The phenomenon of
One morning, a mobile phone suddenly alerted, and the memory usage of a certain online machine exceeded 90%. At that time, I thought there was a scheduled task running, and it was already late at night, so I did not go to investigate the specific cause. The next morning there was a release, the memory was down, and the problem was not investigated during the day. Wait until the evening peak time, and receive memory call more than 90% of the alarm, and after a period of time, a machine on the line hung up.
The save
When a machine hangs, the machine restarts immediately and dumps the memory information of the other machine.

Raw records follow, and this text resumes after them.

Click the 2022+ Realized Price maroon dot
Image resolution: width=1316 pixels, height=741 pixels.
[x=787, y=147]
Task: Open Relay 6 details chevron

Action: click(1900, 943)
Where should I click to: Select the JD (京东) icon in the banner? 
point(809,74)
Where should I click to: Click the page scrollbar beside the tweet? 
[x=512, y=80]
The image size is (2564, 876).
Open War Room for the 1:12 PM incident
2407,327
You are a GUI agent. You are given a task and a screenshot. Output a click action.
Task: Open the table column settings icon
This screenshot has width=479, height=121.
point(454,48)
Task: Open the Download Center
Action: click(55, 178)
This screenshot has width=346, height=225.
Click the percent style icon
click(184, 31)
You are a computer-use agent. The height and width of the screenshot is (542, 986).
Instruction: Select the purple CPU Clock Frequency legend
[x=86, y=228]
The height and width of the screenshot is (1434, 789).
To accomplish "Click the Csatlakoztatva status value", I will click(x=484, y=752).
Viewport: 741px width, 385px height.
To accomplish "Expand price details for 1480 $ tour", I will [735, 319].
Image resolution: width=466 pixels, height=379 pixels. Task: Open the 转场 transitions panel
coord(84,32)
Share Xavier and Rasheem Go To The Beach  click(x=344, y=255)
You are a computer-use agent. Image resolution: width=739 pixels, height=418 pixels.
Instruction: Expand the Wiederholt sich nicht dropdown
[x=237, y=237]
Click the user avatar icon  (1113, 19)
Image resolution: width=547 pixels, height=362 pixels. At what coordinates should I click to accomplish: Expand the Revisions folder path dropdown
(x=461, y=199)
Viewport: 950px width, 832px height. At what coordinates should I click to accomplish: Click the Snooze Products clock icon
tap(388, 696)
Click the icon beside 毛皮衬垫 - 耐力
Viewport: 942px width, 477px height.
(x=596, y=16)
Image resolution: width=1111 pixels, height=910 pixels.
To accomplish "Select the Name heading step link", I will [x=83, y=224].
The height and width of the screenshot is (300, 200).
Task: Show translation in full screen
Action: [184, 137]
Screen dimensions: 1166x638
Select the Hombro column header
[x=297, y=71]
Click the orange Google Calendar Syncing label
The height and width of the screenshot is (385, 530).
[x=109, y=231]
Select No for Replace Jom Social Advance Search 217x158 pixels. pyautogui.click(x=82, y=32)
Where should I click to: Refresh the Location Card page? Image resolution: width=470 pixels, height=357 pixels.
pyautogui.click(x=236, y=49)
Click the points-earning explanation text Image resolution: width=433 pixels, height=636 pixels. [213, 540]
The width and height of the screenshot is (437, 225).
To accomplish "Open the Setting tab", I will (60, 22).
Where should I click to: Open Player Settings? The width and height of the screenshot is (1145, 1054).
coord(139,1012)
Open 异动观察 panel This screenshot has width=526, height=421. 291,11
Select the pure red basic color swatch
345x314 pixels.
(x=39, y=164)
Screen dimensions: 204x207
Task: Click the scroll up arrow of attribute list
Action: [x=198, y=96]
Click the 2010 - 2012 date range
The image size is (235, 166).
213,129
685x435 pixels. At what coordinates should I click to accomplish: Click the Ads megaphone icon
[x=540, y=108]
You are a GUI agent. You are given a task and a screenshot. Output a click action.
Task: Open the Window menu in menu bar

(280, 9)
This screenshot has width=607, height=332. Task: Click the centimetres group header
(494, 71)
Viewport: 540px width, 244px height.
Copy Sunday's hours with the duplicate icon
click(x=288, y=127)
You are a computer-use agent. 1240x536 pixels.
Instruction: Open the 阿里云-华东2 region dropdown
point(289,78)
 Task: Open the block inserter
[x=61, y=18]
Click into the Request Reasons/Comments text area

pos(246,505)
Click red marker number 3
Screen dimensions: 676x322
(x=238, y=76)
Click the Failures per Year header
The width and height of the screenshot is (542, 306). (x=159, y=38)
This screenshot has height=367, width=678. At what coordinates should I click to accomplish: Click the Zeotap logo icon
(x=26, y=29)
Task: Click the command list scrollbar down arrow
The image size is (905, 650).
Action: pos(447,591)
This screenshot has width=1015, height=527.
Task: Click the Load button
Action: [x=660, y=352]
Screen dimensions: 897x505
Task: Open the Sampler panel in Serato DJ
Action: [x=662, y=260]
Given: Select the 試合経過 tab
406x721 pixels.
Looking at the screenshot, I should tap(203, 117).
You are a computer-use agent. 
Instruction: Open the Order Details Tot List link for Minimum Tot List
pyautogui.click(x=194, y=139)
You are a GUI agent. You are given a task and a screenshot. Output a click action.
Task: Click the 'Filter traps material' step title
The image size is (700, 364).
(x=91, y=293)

Jmap-dump :format=b,file= filename [pid]
A small incident occurred during the dump process and cannot be dumped. Procedure
This is caused by a user who is not currently on the thread, so add the sudo -u user in front of the command
The thread information is also saved
sudo -u jetty jstack pid > /tmp/jstack2018-04-18.txt
Problem orientation
View system logs of the server
cat /var/log/messages
Killed Process 7364, UID 502, (Java) total-VM :10511252kB, ANon-RSS :7489308kB Ps: The previous line of The Java process 2627813 and 1872416 are the number of pages, 4K per page.
You can see that container memory usage is killed for exceeding system memory.
Use MAT to analyze specific memory leaks.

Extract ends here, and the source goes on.